E por que precisamos parar de fazer essa pergunta
Por Adriana Ito*
Vamos ser diretos: as aulas devem voltar, isso é óbvio. A questão é QUANDO elas devem voltar. Em que condições. Ah, mas é isso que estão querendo dizer quando se perguntam SE as aulas devem voltar. Pois é. Querem dizer, mas não dizem. E a sociedade acaba acreditando que as aulas só podem voltar quando o número de casos de covid diminuir bastante.
E cá estamos, em Londrina há quase sete meses aguardando o dia ideal para o retorno, mesmo cientes do prognóstico: o número de casos vai diminuir, as aulas vão voltar, e o número de casos vai aumentar. É o que já ocorreu em Manaus, e até em países como Estados Unidos e França. E isso significa que então as escolas não deveriam ter retomado as atividades presenciais? Não. Isso significa que ninguém se preparou o suficiente para esse retorno.
Voltar às aulas exige investimento
As aulas devem voltar QUANDO? Partindo da premissa de que é impossível anular os riscos de contaminação por covid-19 por completo (nem mesmo com a vacina), as aulas devem voltar quando esse risco diminuir.
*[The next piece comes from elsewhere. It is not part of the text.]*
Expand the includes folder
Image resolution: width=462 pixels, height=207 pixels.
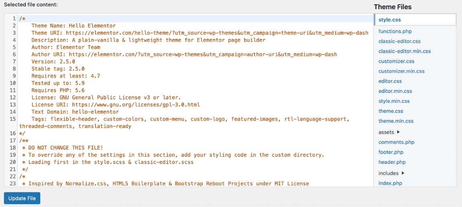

Então, é preciso agir. Tentar garantir um retorno às escolas com o máximo de segurança possível.
Vai haver distanciamento entre carteiras? Precisaremos de mais quantas salas? Temos espaço suficiente? Quantos alunos manteremos por turma? Também é imprescindível a contratação de quantos professores e que outros profissionais? Investir em quais tecnologias, especificamente? Promover uma série de atividades de conscientização? Identificar e dar uma atenção especial aos alunos do grupo de risco e/ou que moram com alguém do grupo de risco? O que fazer com quem não pode retornar ao presencial nem tem condições de acessar as aulas online?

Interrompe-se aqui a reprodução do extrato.